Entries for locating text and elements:
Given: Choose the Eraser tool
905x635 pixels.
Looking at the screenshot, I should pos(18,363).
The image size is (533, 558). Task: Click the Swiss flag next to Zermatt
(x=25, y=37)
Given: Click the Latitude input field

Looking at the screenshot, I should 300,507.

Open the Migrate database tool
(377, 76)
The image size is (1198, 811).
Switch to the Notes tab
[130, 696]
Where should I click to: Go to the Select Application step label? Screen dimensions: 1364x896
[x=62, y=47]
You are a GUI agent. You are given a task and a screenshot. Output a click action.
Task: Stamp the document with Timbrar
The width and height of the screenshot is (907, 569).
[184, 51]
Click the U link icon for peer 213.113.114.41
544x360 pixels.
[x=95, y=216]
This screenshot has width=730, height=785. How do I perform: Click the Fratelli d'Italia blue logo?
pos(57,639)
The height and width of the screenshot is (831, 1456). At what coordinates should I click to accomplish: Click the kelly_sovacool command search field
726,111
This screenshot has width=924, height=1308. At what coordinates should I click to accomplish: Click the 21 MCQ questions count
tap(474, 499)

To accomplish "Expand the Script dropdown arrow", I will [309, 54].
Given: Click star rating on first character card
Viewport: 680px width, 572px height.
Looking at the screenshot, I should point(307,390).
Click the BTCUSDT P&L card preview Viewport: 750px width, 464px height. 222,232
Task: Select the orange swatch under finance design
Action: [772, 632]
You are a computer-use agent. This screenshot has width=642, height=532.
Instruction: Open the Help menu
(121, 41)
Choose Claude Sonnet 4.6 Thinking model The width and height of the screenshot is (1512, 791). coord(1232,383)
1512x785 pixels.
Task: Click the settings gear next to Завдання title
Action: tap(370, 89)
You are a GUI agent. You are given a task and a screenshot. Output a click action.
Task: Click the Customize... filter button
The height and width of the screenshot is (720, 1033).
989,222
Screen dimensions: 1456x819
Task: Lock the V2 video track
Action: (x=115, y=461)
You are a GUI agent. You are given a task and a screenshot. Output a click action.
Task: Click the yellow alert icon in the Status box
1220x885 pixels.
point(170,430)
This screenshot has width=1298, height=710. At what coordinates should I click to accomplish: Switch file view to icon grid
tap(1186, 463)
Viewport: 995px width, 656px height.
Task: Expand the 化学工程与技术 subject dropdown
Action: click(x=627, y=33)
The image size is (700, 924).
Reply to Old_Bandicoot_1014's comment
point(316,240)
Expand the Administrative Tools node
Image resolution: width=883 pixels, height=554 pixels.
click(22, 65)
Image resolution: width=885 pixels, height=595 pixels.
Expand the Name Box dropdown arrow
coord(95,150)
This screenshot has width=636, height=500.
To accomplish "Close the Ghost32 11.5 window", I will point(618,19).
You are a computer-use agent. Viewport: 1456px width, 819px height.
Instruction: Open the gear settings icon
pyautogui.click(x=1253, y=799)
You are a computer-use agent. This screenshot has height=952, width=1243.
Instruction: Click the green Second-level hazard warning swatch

YOUR GOAL>
Transcribe every one of the entries above word for word, with no changes.

WRITTEN SOLUTION>
Given: Choose the Eraser tool
905x635 pixels.
Looking at the screenshot, I should pos(18,363).
The image size is (533, 558). Task: Click the Swiss flag next to Zermatt
(x=25, y=37)
Given: Click the Latitude input field

Looking at the screenshot, I should 300,507.

Open the Migrate database tool
(377, 76)
The image size is (1198, 811).
Switch to the Notes tab
[130, 696]
Where should I click to: Go to the Select Application step label? Screen dimensions: 1364x896
[x=62, y=47]
You are a GUI agent. You are given a task and a screenshot. Output a click action.
Task: Stamp the document with Timbrar
The width and height of the screenshot is (907, 569).
[184, 51]
Click the U link icon for peer 213.113.114.41
544x360 pixels.
[x=95, y=216]
This screenshot has width=730, height=785. How do I perform: Click the Fratelli d'Italia blue logo?
pos(57,639)
The height and width of the screenshot is (831, 1456). At what coordinates should I click to accomplish: Click the kelly_sovacool command search field
726,111
This screenshot has width=924, height=1308. At what coordinates should I click to accomplish: Click the 21 MCQ questions count
tap(474, 499)

To accomplish "Expand the Script dropdown arrow", I will [309, 54].
Given: Click star rating on first character card
Viewport: 680px width, 572px height.
Looking at the screenshot, I should point(307,390).
Click the BTCUSDT P&L card preview Viewport: 750px width, 464px height. 222,232
Task: Select the orange swatch under finance design
Action: [772, 632]
You are a computer-use agent. This screenshot has width=642, height=532.
Instruction: Open the Help menu
(121, 41)
Choose Claude Sonnet 4.6 Thinking model The width and height of the screenshot is (1512, 791). coord(1232,383)
1512x785 pixels.
Task: Click the settings gear next to Завдання title
Action: tap(370, 89)
You are a GUI agent. You are given a task and a screenshot. Output a click action.
Task: Click the Customize... filter button
The height and width of the screenshot is (720, 1033).
989,222
Screen dimensions: 1456x819
Task: Lock the V2 video track
Action: (x=115, y=461)
You are a GUI agent. You are given a task and a screenshot. Output a click action.
Task: Click the yellow alert icon in the Status box
1220x885 pixels.
point(170,430)
This screenshot has width=1298, height=710. At what coordinates should I click to accomplish: Switch file view to icon grid
tap(1186, 463)
Viewport: 995px width, 656px height.
Task: Expand the 化学工程与技术 subject dropdown
Action: click(x=627, y=33)
The image size is (700, 924).
Reply to Old_Bandicoot_1014's comment
point(316,240)
Expand the Administrative Tools node
Image resolution: width=883 pixels, height=554 pixels.
click(22, 65)
Image resolution: width=885 pixels, height=595 pixels.
Expand the Name Box dropdown arrow
coord(95,150)
This screenshot has width=636, height=500.
To accomplish "Close the Ghost32 11.5 window", I will point(618,19).
You are a computer-use agent. Viewport: 1456px width, 819px height.
Instruction: Open the gear settings icon
pyautogui.click(x=1253, y=799)
You are a computer-use agent. This screenshot has height=952, width=1243.
Instruction: Click the green Second-level hazard warning swatch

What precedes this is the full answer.